REQUEST 1
In the ESDR-DL ship recognition text, set down the passage from "ESDR-DL is deployed" to "inside the port." word for word.
REQUEST 2
Condense the paragraph beginning "ESDR-DL is deployed to Dongying port" in the ESDR-DL ship recognition text into a short bulleted list that keeps its main facts.
REQUEST 3
Continue the ESDR-DL ship recognition text from its final sentence.

EXTRACTED TEXT

The λ for loss L in Equation (3) can be changed based on different scenarios and targets. We adjust λ experimentally and the results is shown in Table 5. Concluding from the tests, we set λ = 0.7 .
We adjust λ experimentally for voting strategy and test its impact on accuracy as in Table 6. We can conclude the weights from it that λ c > λ b > λ s . We set λ b = 0.3 , λ c = 0.5 and λ s = 0.2 .

5.2. System Performance

ESDR-DL is deployed to Dongying port, China. The video cameras used are Hikvision DS-2CD3T25D-I5. The pixel used is 1920 × 1080 and the frame rate is 30 fps. We use seven TX2s for 10 cameras as shown in Table 7. Four cameras are installed on both sides of the entrance with a height of 8 m. Others are installed inside the port.
During one month’s running, we collect 13,000 recognized records and checks the accuracy manually. There are a total of 14,536 ships in videos.
Table 8 illustrates the recall and precision rates of ship detection and recognition. S denotes the ship number occurring in each camera, D-P stands for the ship detection precision, D-R is the detection recall, R-P is the recognition precision, R-R refers to the recognition recall, and T denotes the processing efficiency of each camera.
Comparing Table 6 and Table 8, we can find that the accuracy of actual running is lower than the accuracy testing in the home-made data set because there are new ships arriving the port and the ESDR-DL can not recognize these new ships. In addition, ESDR-DL performs better for the inside-port monitoring cameras because there are some far away scenes of ships from the entrance cameras and only close scenes exist from the inside-port cameras, while DCNet focus on big target detection and recognition. In addition, as shown in Figure 7, the system can run in bad weather conditions (such as rain and smog) in practice. In order to test the performance of the system in bad weather, we run the system in rain and smog weather, and run it at dusk (5:00 p.m.–6:00 p.m.). The detection recognition results are shown in Table 9.
The recognition results are shown in Table 10. We can see that the accuracy of the system is dropping sharply in rain and smoggy weather, while performing well at dusk. This is not a problem in practice as there are very few ships in such weather conditions.

INFORMATION SUPPLIED
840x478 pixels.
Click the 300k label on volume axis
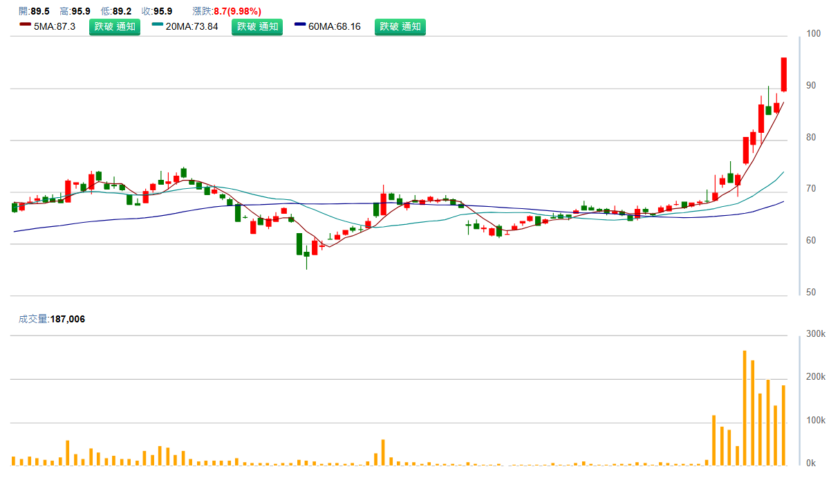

RESULT 1
ESDR-DL is deployed to Dongying port, China. The video cameras used are Hikvision DS-2CD3T25D-I5. The pixel used is 1920 × 1080 and the frame rate is 30 fps. We use seven TX2s for 10 cameras as shown in Table 7. Four cameras are installed on both sides of the entrance with a height of 8 m. Others are installed inside the port.

RESULT 2
- ESDR-DL runs at Dongying port, China.
- Cameras: Hikvision DS-2CD3T25D-I5, 1920 × 1080 pixels, 30 fps.
- Seven TX2s serve 10 cameras (Table 7).
- Four cameras stand on both sides of the entrance at a height of 8 m; the rest are inside the port.

RESULT 3
6. Conclusions

Considering the challenges of ship detection and recognition, this paper proposes an embedded deep learning system for ship detection and recognition named ESDR-DL. It first locates the bow, cabin and stern of the ship using DNet, and then recognizes them by a classification network named CNet. Finally, voting is used to recognize the ship identification. We implement the ESDR-DL with an embedded architecture which supports real-time video processing. We have deployed ESDR-DL at Dongying port, China. It has been running stably in the past year, which shows the effectiveness of our solution. In the future, we will adopt a multi-model data fusion approach [23,24] to improve the recognition accuracy.

Author Contributions

Conceptualization, H.Z. and W.Z.; methodology, H.Z.; validation, H.Z., H.S. and B.X.; formal analysis, W.S.; investigation, B.X.; resources, W.Z.; writing—original draft preparation, H.Z.; writing—review and editing, H.Z. and H.S.; visualization, W.Z. and B.X.; project administration, W.Z.

Funding

This research was funded by the Key Research Program of Shandong Province under Grant No. 2017GGX10140 and the National Natural Science Foundation of China under Grant No. 61309024.

Conflicts of Interest

The authors declare no conflict of interest.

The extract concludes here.